Pour la quatrième semaine consécutive, des manifestations contre le coût élevé de la vie auront lieu ce soir en Israël. Les organisateurs attendent, encore une fois, des milliers de personnes. Le mouvement semble continuer de prendre de l'expansion, malgré les promesses du gouvernement et les mises en garde.

Shani est assise par terre sur un tapis, protégée du soleil par un auvent de tissu indien. Sa «terrasse», dit-elle en souriant, pendant que son fils de 3 ans joue devant l'entrée de leur tente.
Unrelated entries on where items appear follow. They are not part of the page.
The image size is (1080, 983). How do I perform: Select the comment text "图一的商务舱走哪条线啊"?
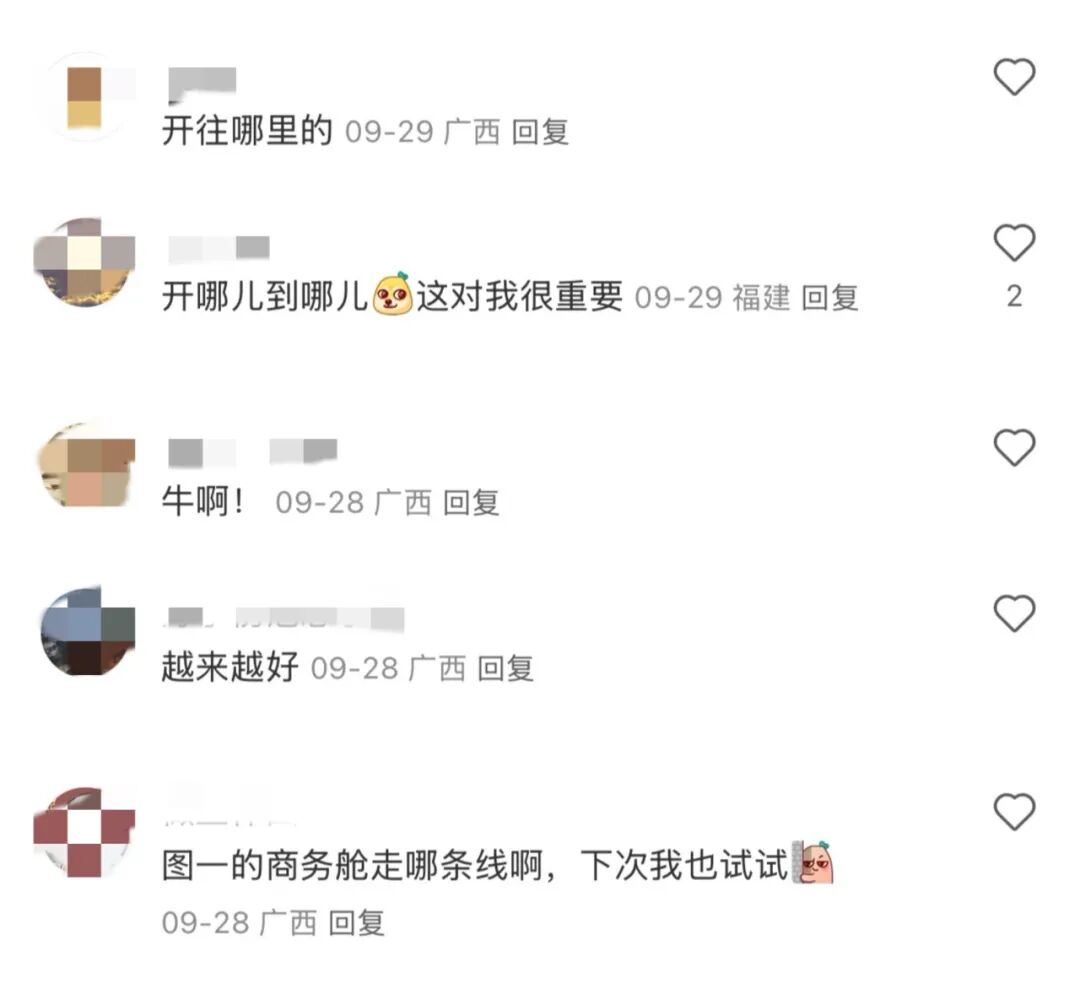[352, 865]
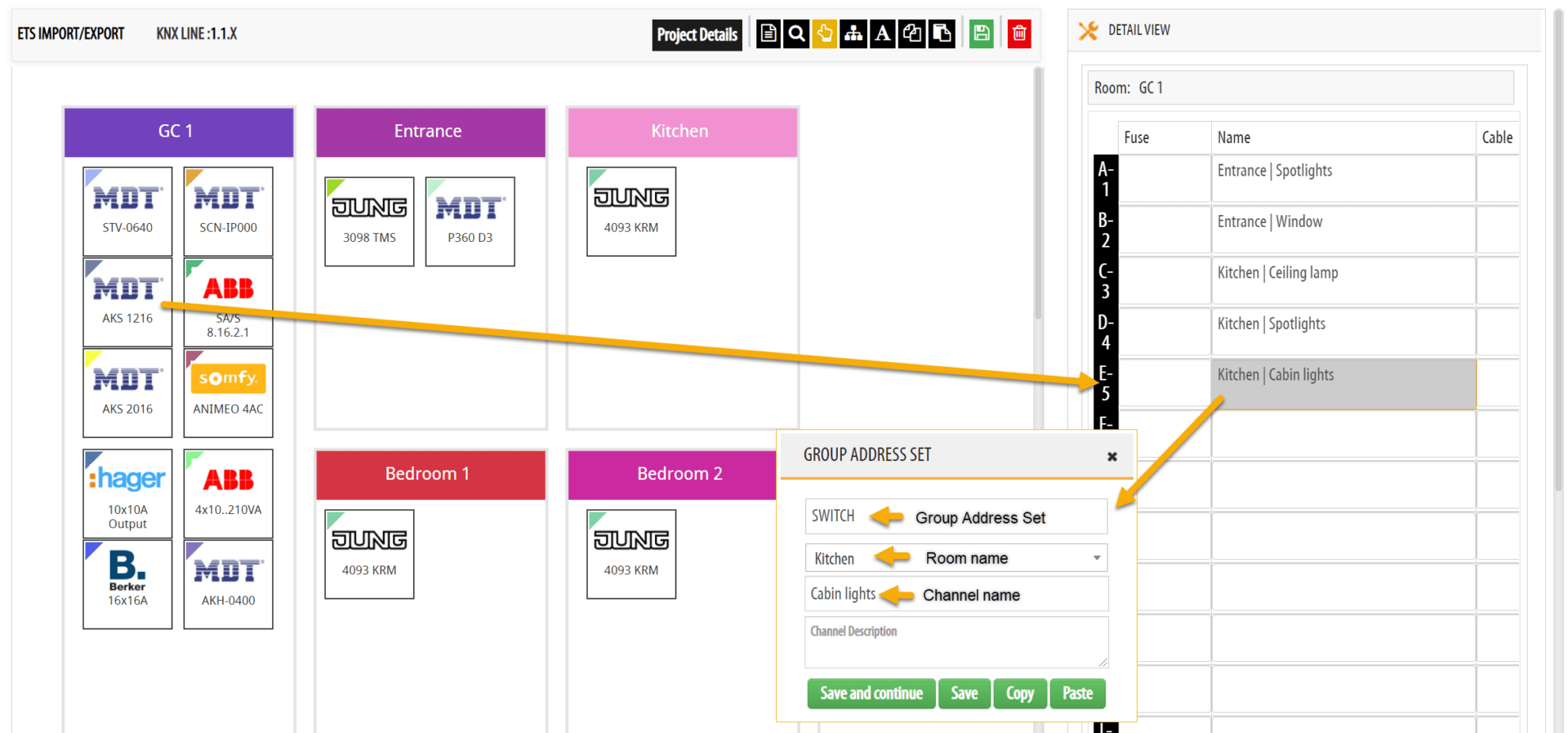Close the Group Address Set dialog
Screen dimensions: 1568x733
tap(1111, 457)
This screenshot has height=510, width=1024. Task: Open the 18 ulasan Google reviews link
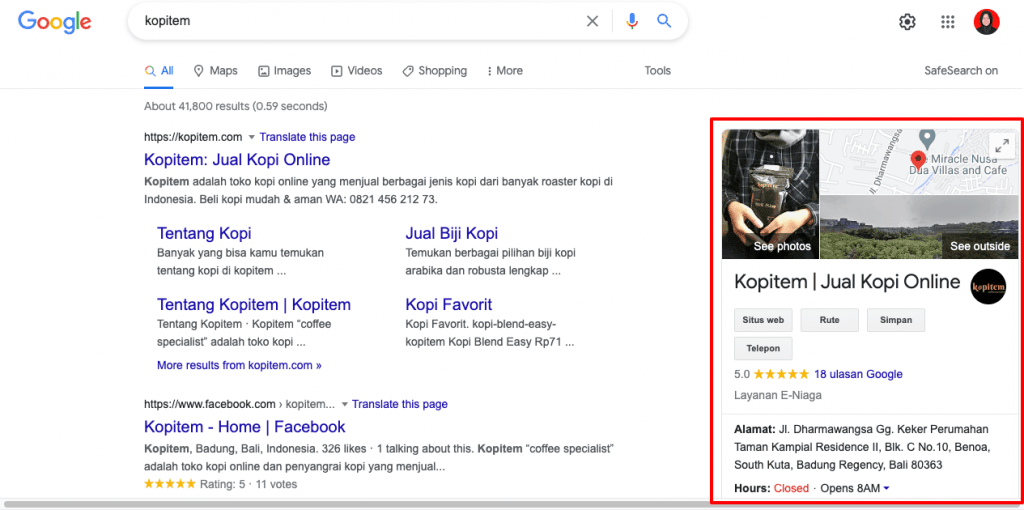click(x=858, y=374)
La mère seule de 40 ans s'est installée dans le «campement» de contestation sociale de Tel-Aviv il y a un peu plus d'une semaine. «Mon fils me pose beaucoup de questions. Je lui ai dit: «Tu sais, quand maman dit qu'elle n'a pas d'argent pour acheter des trucs? Eh bien, il y a beaucoup de gens dans cette situation» «, explique la brunette, en coloriant une pancarte.

Comme elle, plusieurs Israéliens ont continué de planter leur tente dans les différents campements improvisés du pays pour protester contre le coût élevé de la vie. Les éditoriaux dans les médias israéliens ont lancé une mise en garde contre une perte d'intérêt pour le sujet - notamment avec la demande d'adhésion de l'État palestinien qui sera bientôt étudiée aux Nations unies. Mais le mouvement, commencé il y a un mois avec une dizaine de protestataires qui demandaient des logements plus abordables, a continué de grandir. Ni l'annonce cette semaine de la mise sur pied d'un comité chargé d'étudier les demandes, ni les menaces des municipalités de démanteler les tentes n'ont semblé l'ébranler.

La semaine dernière, plus de 250 000 personnes ont participé à la manifestation du samedi soir, environ 100 000 de plus que la semaine précédente, selon les estimations des médias israéliens.

Ils espèrent être encore plus nombreux ce soir, alors que les manifestations se tiendront ailleurs qu'à Tel-Aviv, pour prouver que les demandes s'étendent à l'extérieur de la métropole.

Dissensions

Plusieurs Israéliens se sentent interpellés par l'appel à la justice sociale et à une meilleure qualité de vie. Mais des frictions ont commencé à se faire sentir parmi les participants.

La semaine dernière, l'arrivée d'un groupe de colons israéliens ultrareligieux a donné lieu à des prises de bec avec d'autres protestataires, majoritairement laïcs. Les habitants d'une colonie de Cisjordanie ont accusé leurs détracteurs d'avoir brûlé une de leurs tentes.

L'augmentation du nombre de participants a aussi donné naissance à une multiplication des slogans. Des manifestants ont accusé des gens de se joindre au mouvement par opportunisme.

«Je crois que les organisations de défense de droits des animaux ou de pères divorcés devraient aller faire leur propre manifestation - même si je partage leur douleur, dit Hala Schmidt, une étudiante rencontrée sur place. Le problème, c'est que les gens voient ça aux nouvelles et pensent que c'est un festival, avec de la musique et de la bière. Et bon, c'est un peu ça, mais il y a aussi à l'intérieur des gens comme nous qui sont des militants, qui sont très actifs pour défendre la cause.»

Des problèmes sont aussi survenus avec les franges plus pauvres de la société, qui ne voient pas toujours d'un bon oeil l'attention portée à ces plaintes de la classe moyenne. La cohabitation ne se passe pas toujours sans heurts.

Jeudi soir, à Jérusalem, la tension était palpable dans un des camps de la ville alors que des manifestants tentaient de séparer deux groupes d'hommes.

«Le problème, c'est qu'il y avait déjà de vrais sans-abri ici. Ils prennent des drogues dures dans le parc et on ne peut pas accepter ça avec les enfants», a expliqué une femme, tout en démontant rapidement sa petite tente.

La semaine dernière, un sans-abri de 56 ans a été arrêté pour tentative d'agression sexuelle contre plusieurs femmes qui dormaient seules dans des tentes de Tel-Aviv.

«C'est sûr que j'ai un peu peur, et ça m'inquiète, dit Shani, qui a refusé de donner son nom de famille. Le problème, c'est que les gens très pauvres ne comprennent pas pourquoi les gens de la classe moyenne protestent. Mais je crois qu'il y a de la place pour tout le monde.»